▼
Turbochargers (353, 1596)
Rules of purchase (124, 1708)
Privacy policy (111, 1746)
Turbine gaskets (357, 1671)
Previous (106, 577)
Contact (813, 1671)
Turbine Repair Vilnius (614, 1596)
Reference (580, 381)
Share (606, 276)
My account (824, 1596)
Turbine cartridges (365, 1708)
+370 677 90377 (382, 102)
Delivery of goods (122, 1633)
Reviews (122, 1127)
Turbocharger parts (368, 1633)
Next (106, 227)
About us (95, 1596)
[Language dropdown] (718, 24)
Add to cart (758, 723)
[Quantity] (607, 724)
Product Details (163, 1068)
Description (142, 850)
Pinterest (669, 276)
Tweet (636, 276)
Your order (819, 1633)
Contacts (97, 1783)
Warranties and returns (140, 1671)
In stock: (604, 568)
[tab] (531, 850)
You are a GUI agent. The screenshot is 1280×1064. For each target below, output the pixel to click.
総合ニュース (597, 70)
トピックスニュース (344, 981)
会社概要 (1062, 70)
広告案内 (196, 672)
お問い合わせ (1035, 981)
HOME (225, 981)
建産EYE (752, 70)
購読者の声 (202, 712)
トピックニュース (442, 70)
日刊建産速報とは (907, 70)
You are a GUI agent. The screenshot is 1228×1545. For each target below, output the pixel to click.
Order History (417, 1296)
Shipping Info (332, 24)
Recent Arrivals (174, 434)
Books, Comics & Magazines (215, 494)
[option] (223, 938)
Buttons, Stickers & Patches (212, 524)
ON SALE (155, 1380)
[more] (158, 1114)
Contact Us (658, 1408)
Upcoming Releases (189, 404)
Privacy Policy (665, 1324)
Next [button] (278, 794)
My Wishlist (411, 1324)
▲
:: Exercise instructions ::
Identify each row above that contains the string "output" and copy those rows in full.

:: Solution to the problem ::
You are a GUI agent. The screenshot is 1280×1064. For each target below, output the pixel to click.
You are a GUI agent. The screenshot is 1228×1545. For each target below, output the pixel to click.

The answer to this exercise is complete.